Ik ben niet zo stabiel als ik zou willen. Wees gerust, dat klinkt veel erger dan het is. Het nadeel van een licht-bipolair karakter is dat kleine tegenslagen je van het ene op het andere moment ongelukkig kunnen maken. Bijvoorbeeld: een afspraak die niet doorgaat, de koffie die op is of een dochter die niet wil luisteren. Maar de keerzijde van de medaille is dat diezelfde kleine dingen je buitensporig gelukkig kunnen maken; wanneer alles toch doorgaat volgens plan, je ergens in een kast nog koffie vindt, of je kleintje wel bereid is te doen wat je zegt. Dan schijnen de vogels en fluit de zon. Mijn punt is: af en toe wankelen kan ook mooi zijn.

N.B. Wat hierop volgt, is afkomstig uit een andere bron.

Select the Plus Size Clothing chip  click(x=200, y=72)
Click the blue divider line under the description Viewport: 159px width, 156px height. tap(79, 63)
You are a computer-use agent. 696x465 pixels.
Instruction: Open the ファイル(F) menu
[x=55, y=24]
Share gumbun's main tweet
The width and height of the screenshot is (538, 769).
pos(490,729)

Met het verkeerde been uit bed stappen niet. Mijn vrouw beweert dat het een kwestie is van ingesteldheid, mijn dochter en ik denken daar anders over. Neem nu afgelopen morgen. Mijn donkerblond bloedje weigert mee te werken aan ons gestroomlijnde ochtendritueel en ik reageer daar allesbehalve goed op. Aankleden, tanden poetsen en schoenen aantrekken lijken wel tactische manoeuvres in de eeuwenoude strijd tussen ouder en kind. Alle perspectief is zoek en iedere onderhandeling draait op niets uit - als een soort mini B-H-V, maar dan serieuzer.
We geraken stilaan in tijdsnood. Nou ja, ik. Wat weet zo’n kind van drie daar nu van? Niets natuurlijk. Tijd is wat de ezel schijt. Ze werkt als datzelfde last(ig) dier koppig tegen. Haar bruine ogen staan op onweer, haar armpjes zijn gekruist: ‘Nee, papa!’ Die nee geldt voor het tanden poetsen, de broek die ze aan moet en de witte Nikes met de roze swoosh. Dochter wil een uitbreiding van haar bevoegdheden en stuurt aan op de val van mijn bewind.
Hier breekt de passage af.